Revision of chromatography ideas introduced pre-16 could be useful 

Emphasise the ability of chromatograms to identify substances from very small samples.


  • Thin-layer chromatography plate and a pencil (not a biro or felt tip pen)
  • Test tubes in a stand x 4 (& method of labelling the test-tubes)
  • Capillary tubes for use as micropipettes x 3
  • Chromatography chamber. Either a screw top jar tall enough to take the tlc plate, a small beaker with a petri dish for a lid, or a commercial tank
  • Access to a fume cupboard and short wavelength UV lamp.


  • Ethanol
  • Dichloromethane
  • Access to a few iodine crystals (three or four per experiment is enough)
  • Samples for testing
  • Ethyl ethanoate as chromatography solvent.

Health, safety and technical notes

  • Read our standard health and safety guidance here.
  • Wear eye protection
  • Ethanol is flammable, see CLEAPSS Hazcard HC040a
  • Dichloromethane is harmful by inhalation. Avoid breathing vapour and avoid contact with skin and eyes, see CLEAPSS Hazcard HC028
  • Iodine can be an eye irritant, see CLEAPSS Hazcard HC054.
  • Ethyl ethanoate is volatile, highly flammable and the vapour may irritate the eyes and respiratory system. Avoid breathing the vapour and avoid contact with the eyes. Keep away from flames. See CLEAPSS Hazcard HC043a.


  1. Make sure that you do not touch the surface of the tlc plate with your fingers during this activity. Handle the plate only by the edges and use tweezers if possible.
  2. Take a tlc plate and using a pencil (not a biro or felt tip pen) lightly draw a line across the plate about 1 cm from the bottom. Mark three equally spaced points on this line.
  3. Place small amounts (about 1/3 of a spatula measure) of your crude aspirin, your recrystallised aspirin and the commercial sample of aspirin in three separate test- tubes. Label the test-tubes so that you know which is which.
  4. Make up 5 cm3 of solvent by mixing equal volumes of ethanol and dichloromethane in a test-tube. Add 1 cm3 of the solvent to each of the test-tubes to dissolve the samples. If possible do this in a fume cupboard.
  5. Use capillary tubes to spot each of your three samples onto the tlc plate. Allow the spots to dry and then repeat three more times. The spots should be about 1–2 mm in diameter.
  6. After all the spots are dry, place the tlc plate in the developing tank making sure that the original pencil line is above the level of the developing solvent – ethyl ethanoate. Put a lid on the tank and allow to stand in a fume cupboard until the solvent front has risen to within a few millimetres of the top of the plate.
  7. Remove the plate from the tank and quickly mark the position of the solvent front. Allow the plate to dry.
  8. Observe the plate under a short wavelength UV lamp and lightly mark with a pencil any spots observed.
  9. Carefully place the plate in a jar or beaker containing a few iodine crystals. Put a cover on the jar and warm gently on a steam bath until spots begin to appear. Do this in a fume cupboard if possible.
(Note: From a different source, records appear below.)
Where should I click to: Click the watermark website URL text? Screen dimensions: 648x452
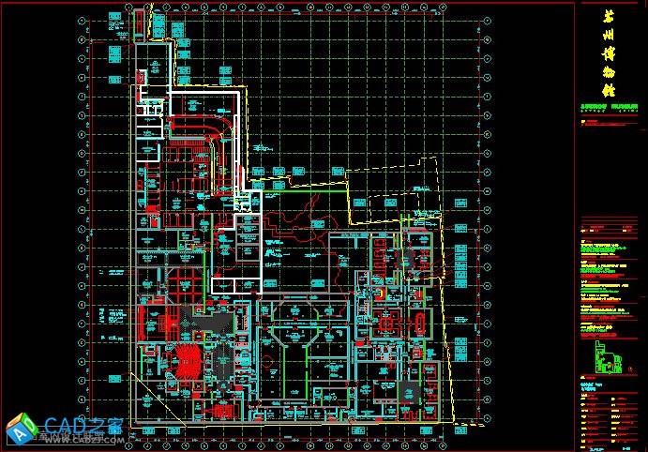tap(80, 439)
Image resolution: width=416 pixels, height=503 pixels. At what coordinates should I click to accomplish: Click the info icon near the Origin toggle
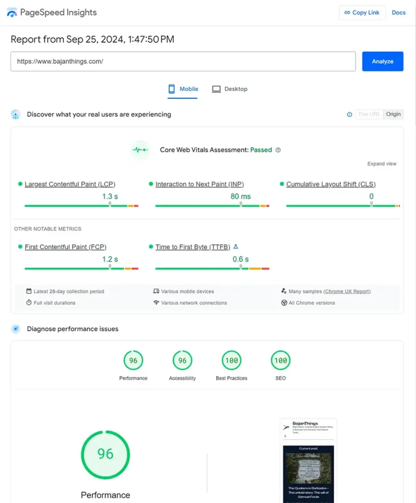click(349, 114)
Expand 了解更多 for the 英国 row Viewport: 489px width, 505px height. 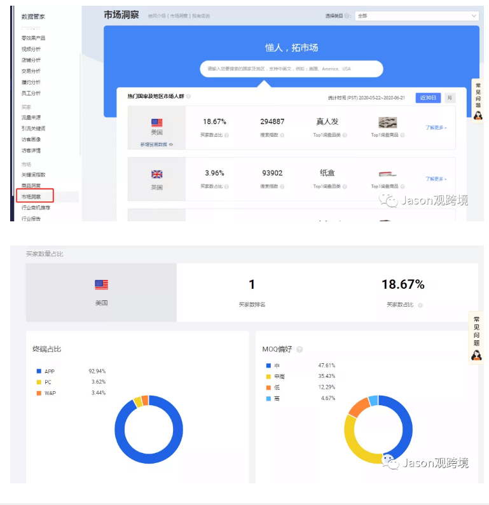[436, 179]
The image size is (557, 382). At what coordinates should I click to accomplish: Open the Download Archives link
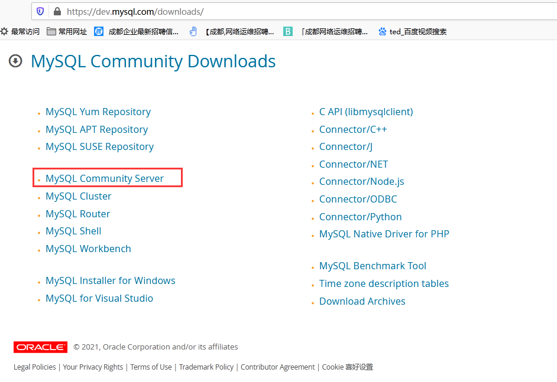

  1. Write a short paragraph explaining why some substances move further up the tlc plate than others and how the results are made visible.
  2. What conclusions can you draw about the nature of the three samples tested?


  1. Separation of substances is based on the many equilibrations the solutes experience between the moving (ethyl ethanoate) and stationary (silica) phase. Less polar substances move more quickly than more polar ones. In general the stationary phase is strongly polar and strongly binds polar substances. The moving liquid phase is usually less polar than the adsorbent and most easily dissolves substances that are less, or even non-polar. The results are made visible by UV absorption or by chemical reaction with iodine.
  2. The recrystallised aspirin and the commercial sample should only show one spot with the same Rf value. Other spots should be seen in the crude sample.